(Cry Macho 2021年 アメリカ)
わたしが大好きなタイプの映画。
特にこれといった事件が起こらない。
男同士の友情にも似た師弟愛。
しかもロードムービー。
アメリカで公開された際は、「何もないシーンが続き、ひたすら何もない」と酷評した批評家もいたようだが、その「何もない」が私の大好物だったりする。
「何もない」ように見えて、クリント・イーストウッドが演じる老人と少年の関係性は物語が進むにつれ変化していく。
特に大きなきっかけがある訳でもないのに、二人の心情が徐々に変わっていくところが、わたしにとっては「たまらない」のだ。
主人公のマイクは、かつてはロデオ・スターとして名を馳せたが、怪我をきっかけにすっかり落ちぶれてしまっていた。
そんな彼の所に元の雇い主がやってきて、メキシコで別れた妻と暮らしている息子を連れてきてほしいと依頼される。
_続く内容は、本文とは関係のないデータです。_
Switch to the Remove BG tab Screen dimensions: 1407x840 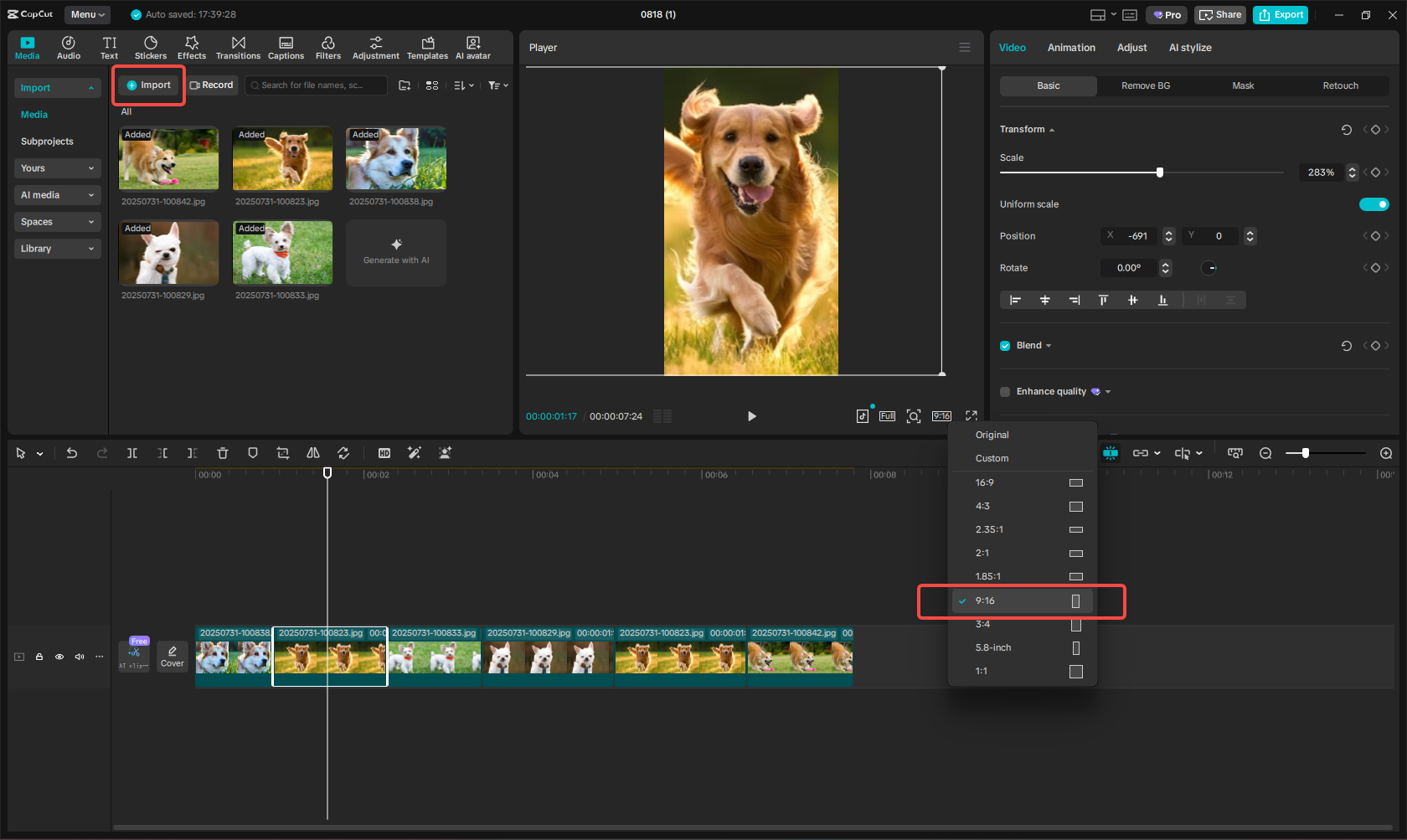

主人公がカウボーイである事など、イーストウッドの過去の作品を思わせる要素が多く見られることから、「クリント・イーストウッドの集大成」みたいに言われる本作。
わたしは「ちょっと忘れ物を取りに(撮りに)帰っただけ」ぐらいな感じを受けました。
元々、本作の出演が最初にイーストウッドに持ちかけられたのは30年以上前、当時は「主人公を演じるには、私は若過ぎる」と言い、代わりに監督を引き受けたらしい。
その後、一度ロイ・シャイダー主演で撮影が始まったというが、ロイ・シャイダーの方がイーストウッドより2歳も若いというのはどういう事?
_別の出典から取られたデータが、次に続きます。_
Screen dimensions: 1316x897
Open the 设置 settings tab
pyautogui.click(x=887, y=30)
結局その作品は完成せず、シュワちゃん主演案など本作の企画は挙がっては消えを繰り返し、紆余曲折を経てイーストウッドの元へ戻って来たという訳である。
ぐるぐる回ってイーストウッドの元へ戻って来るなんて、運命としか言いようがないよね。
『グラン・トリノ』、『運び屋』のニック・シャンクが脚本に参加しているからなのか、主人公はイーストウッドに当て書きしたとしか思えないキャラクターだよ。
30年前に「若過ぎるから」と断っているが、60歳のイーストウッド版も私は観たかった。
なんだったら、70歳のイーストウッド、80歳のイーストウッドの『クライ・マッチョ』も観てみたい。
それはそれで違った味わいの『クライ・マッチョ』になっていたはず。
わたしが本作を好きな理由がもう一つ。
それは、舞台が80年代であるということ。
80年代って設定が、余計に時間がゆっくり流れてるように感じさせる。
依頼人への連絡も公衆電話。
携帯電話に連絡が来て急かされることもない。
メキシコってところも「のんびり」感があるのかも?
80年代のメキシコって「自由」のイメージがある。
あの頃の犯罪映画って、みんな自由を求めてメキシコ国境を目指してた気がする。
実際どうだったのかは知りませんが。
本作のイーストウッドと少年の関係性に『グラン・トリノ』を重ねる人が多くいるようだが、私は『パーフェクト・ワールド』(1993)を思い出してしまったよ。
主演のケビン・コスナーが演じた脱獄犯と、彼が逃亡の途中で誘拐する少年の関係が徐々に疑似父子の様になって行く感じが、同じくロード・ムービーということもあって、本作と似ている様に感じました。
そういえば、『パーフェクト・ワールド』って、イーストウッドが監督と出演を兼ねていながら、主演を他の俳優が務めている稀有な作品。
イーストウッドは、本当はケビン・コスナーの役を演じたかったんじゃないかな?なんて思ってしまう。
そういう意味でも、本作はイーストウッドの「忘れ物」だったんじゃないのかな?
しかも、『パーフェクト・ワールド』が製作された時期が、1991年にロイ・シャイダー版『クライ・マッチョ』の制作が頓挫したすぐ後ってことも、何か関係あるのかなって思ってしまう。
90歳を過ぎて、なお現役。
監督としても、俳優としても。
「撮るのが早い」で有名なイーストウッド監督。
まだまだ新作を撮って、我々を楽しませて欲しい。